Problem description:
Duplicate the lines from the line with "so click(x=848, y=63)." up to and including the line with "What do you see at coordinates (666, 458)".

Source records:

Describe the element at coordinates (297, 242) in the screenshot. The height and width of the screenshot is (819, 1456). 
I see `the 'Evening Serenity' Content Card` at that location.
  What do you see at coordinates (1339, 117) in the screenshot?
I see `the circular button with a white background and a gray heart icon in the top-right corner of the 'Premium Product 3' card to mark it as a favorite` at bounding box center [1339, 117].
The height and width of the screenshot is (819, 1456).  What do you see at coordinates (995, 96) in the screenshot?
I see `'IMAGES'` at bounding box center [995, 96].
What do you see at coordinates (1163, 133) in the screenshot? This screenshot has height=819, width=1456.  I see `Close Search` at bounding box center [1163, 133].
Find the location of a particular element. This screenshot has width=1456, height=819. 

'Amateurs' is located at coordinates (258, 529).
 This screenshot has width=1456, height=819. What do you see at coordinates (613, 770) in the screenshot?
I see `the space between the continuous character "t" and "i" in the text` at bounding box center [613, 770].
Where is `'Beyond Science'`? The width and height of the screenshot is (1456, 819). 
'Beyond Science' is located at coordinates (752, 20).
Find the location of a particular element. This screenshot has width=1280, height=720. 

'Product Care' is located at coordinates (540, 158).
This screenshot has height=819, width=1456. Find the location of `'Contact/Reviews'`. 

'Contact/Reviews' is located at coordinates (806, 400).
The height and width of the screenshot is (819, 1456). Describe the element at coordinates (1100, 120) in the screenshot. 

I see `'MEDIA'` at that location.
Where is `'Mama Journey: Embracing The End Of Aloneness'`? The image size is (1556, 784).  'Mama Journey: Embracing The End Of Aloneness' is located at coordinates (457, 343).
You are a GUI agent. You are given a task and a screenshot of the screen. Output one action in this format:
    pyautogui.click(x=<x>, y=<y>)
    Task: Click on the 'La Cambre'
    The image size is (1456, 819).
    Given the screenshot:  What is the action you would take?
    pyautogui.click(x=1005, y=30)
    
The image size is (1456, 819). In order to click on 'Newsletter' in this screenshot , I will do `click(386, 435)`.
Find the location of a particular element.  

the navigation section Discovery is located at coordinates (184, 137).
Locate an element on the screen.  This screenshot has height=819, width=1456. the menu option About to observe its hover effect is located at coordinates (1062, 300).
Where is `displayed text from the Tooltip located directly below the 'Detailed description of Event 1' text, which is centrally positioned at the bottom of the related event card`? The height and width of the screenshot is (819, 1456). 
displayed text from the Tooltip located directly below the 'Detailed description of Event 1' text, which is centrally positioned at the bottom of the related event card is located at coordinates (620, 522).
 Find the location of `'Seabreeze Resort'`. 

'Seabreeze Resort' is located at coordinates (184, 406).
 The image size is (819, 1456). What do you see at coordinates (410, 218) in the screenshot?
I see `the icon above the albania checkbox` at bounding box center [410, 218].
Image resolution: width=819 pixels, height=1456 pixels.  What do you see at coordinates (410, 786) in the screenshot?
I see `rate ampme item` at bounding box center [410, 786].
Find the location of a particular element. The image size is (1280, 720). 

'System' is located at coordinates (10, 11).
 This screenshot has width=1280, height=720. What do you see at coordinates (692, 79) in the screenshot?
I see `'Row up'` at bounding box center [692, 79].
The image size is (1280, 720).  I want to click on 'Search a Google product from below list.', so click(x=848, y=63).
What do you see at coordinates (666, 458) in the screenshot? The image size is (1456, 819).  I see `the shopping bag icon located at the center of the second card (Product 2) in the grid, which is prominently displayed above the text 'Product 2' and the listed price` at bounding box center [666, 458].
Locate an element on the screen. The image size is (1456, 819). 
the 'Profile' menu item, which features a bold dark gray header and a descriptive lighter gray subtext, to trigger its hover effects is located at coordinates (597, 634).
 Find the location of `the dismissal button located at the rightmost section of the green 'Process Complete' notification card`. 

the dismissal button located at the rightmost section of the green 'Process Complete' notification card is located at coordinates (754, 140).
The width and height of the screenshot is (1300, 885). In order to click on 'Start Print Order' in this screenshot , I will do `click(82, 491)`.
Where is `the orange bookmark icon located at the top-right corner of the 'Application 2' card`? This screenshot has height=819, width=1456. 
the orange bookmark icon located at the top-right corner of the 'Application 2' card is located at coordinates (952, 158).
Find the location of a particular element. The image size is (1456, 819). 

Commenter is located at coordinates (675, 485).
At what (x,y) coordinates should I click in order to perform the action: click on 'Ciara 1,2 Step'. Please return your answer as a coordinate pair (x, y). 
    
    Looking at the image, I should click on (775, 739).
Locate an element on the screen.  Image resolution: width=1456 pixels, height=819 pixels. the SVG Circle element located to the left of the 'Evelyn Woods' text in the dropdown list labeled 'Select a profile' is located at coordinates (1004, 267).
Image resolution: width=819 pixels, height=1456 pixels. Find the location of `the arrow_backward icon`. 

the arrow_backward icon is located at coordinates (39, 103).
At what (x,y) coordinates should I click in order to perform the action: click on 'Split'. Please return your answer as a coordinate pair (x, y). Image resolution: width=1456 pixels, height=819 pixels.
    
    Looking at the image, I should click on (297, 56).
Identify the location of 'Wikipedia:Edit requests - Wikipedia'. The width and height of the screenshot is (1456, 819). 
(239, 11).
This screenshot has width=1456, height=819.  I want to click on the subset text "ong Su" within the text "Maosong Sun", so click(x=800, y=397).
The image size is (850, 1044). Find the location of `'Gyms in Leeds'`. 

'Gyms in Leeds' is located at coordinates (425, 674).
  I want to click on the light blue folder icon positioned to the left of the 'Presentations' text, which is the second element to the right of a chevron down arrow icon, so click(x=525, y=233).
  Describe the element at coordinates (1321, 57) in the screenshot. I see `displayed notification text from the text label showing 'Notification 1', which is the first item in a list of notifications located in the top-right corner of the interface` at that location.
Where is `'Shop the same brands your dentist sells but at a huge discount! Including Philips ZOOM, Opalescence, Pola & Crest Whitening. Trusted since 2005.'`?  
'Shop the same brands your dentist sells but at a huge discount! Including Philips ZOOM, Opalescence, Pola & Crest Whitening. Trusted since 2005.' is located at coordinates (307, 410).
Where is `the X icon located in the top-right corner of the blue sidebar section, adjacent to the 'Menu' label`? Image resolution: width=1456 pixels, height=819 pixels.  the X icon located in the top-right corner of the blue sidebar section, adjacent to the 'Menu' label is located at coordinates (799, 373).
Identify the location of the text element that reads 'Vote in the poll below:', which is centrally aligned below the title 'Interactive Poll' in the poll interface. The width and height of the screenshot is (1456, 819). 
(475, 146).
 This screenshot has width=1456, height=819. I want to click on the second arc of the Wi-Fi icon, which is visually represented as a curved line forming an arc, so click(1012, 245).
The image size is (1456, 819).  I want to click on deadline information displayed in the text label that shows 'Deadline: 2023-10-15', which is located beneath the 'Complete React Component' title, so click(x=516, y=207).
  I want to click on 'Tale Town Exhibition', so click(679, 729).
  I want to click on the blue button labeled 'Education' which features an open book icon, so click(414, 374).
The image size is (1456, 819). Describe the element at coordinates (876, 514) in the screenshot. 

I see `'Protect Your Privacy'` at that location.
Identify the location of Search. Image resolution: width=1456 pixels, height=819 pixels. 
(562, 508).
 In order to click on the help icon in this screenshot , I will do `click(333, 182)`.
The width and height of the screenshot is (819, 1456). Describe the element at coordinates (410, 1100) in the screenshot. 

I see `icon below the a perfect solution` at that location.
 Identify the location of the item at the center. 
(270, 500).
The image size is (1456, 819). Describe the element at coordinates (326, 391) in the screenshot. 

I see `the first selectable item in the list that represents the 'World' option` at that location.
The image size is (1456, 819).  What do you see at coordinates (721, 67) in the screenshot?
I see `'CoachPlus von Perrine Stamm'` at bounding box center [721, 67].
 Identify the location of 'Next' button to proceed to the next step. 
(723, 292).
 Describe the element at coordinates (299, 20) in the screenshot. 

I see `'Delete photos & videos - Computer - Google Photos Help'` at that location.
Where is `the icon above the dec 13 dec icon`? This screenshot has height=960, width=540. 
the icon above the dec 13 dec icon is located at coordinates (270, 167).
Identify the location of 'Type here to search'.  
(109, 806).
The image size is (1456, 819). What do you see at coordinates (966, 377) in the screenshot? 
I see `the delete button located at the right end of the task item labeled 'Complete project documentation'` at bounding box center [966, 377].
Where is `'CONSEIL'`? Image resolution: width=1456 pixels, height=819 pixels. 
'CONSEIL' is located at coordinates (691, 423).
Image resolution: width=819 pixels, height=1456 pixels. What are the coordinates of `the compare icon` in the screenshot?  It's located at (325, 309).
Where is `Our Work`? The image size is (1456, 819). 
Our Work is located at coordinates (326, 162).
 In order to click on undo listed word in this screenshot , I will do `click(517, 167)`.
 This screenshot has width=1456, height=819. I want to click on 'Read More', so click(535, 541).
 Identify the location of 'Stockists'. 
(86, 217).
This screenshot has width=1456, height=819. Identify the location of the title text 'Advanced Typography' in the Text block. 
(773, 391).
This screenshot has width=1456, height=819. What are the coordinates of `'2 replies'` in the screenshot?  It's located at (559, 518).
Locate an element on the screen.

Exercise result:
The image size is (1280, 720).  I want to click on 'Search a Google product from below list.', so click(x=848, y=63).
What do you see at coordinates (666, 458) in the screenshot? The image size is (1456, 819).  I see `the shopping bag icon located at the center of the second card (Product 2) in the grid, which is prominently displayed above the text 'Product 2' and the listed price` at bounding box center [666, 458].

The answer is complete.